● Textauszug
Entscheidungsstichwort (Thema)

13. Monatseinkommen - Langandauernde Krankheit

 

Orientierungssatz

1. Hinweise des Senats:

"Bestätigung der Rechtsprechung zum 13. Monatseinkommen im Baugewerbe bei langandauernder Krankheit (BAG Urteil vom 28. September 1994 - 10 AZR 805/93 - AP BGB § 611 Gratifikation Nr 168 = EzA BGB § 611 Gratifikation, Prämie Nr 117)."

2. Auslegung des § 2 des Tarifvertrages über die Gewährung eines 13. Monatseinkommens im Baugewerbe vom 27.04.1990.

 

Tenor

1. Auf die Revision des Klägers wird das Urteil des

Landesarbeitsgerichts Nürnberg vom 8. September 1998 - 2 Sa

513/96 - aufgehoben.

● Arbeitsanweisungen
A - Gib den Abschnitt des Entscheidungstextes wieder, der bei den Worten „2. Auslegung des" beginnt und nach „513/96 - aufgehoben." endet, und tausche darin „Nürnberg" gegen „München" aus.
B - Beantworte anhand des Entscheidungstextes:
(i) Welches Thema nennt das Entscheidungsstichwort?
(ii) Vom wievielten Datum ist der Tarifvertrag über die Gewährung eines 13. Monatseinkommens im Baugewerbe, dessen § 2 ausgelegt wird?
(iii) Welches Gericht hat das Urteil erlassen, das auf die Revision des Klägers aufgehoben wird?
C - Führe den Entscheidungstext zum 13. Monatseinkommen im Baugewerbe nach seinem letzten Satz fort.
Die Datensätze spielen dabei keine Rolle.

● Quelldaten
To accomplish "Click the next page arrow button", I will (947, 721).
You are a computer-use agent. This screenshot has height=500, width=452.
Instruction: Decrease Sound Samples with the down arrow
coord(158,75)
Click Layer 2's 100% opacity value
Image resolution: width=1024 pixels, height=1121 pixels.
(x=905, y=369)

● Lösungen
A -
2. Auslegung des § 2 des Tarifvertrages über die Gewährung eines 13. Monatseinkommens im Baugewerbe vom 27.04.1990.

 

Tenor

1. Auf die Revision des Klägers wird das Urteil des

Landesarbeitsgerichts München vom 8. September 1998 - 2 Sa

513/96 - aufgehoben.

B -
(i) 13. Monatseinkommen - Langandauernde Krankheit
(ii) Vom 27.04.1990
(iii) Das Landesarbeitsgericht Nürnberg

C -
2. Die Berufung der Beklagten gegen das Urteil des

Arbeitsgerichts Nürnberg vom 28. März 1996 - 14 Ca 1617/95 -

wird zurückgewiesen.

3. Die Beklagte hat auch die Kosten der Berufung und der

Revision zu tragen.

 

Tatbestand

Die Parteien streiten über die Zahlung eines 13. Monatseinkommens.

Der Kläger war bei der Beklagten als Maurervorarbeiter beschäftigt. Auf das Arbeitsverhältnis haben die Parteien den Tarifvertrag über die Gewährung eines 13. Monatseinkommens im Baugewerbe vom 27. April 1990 (TV 13. Monatseinkommen-Baugewerbe) angewandt.

Der Kläger war seit September 1992 fortlaufend arbeitsunfähig krank. Er bezog von Oktober 1992 bis Mai 1995 Krankengeld. Mit Bescheid vom April 1994 wurde dem Kläger rückwirkend ab Juli 1993 eine Berufsunfähigkeitsrente bewilligt.

Für das Kalenderjahr 1994 zahlte die Beklagte kein 13. Monatseinkommen.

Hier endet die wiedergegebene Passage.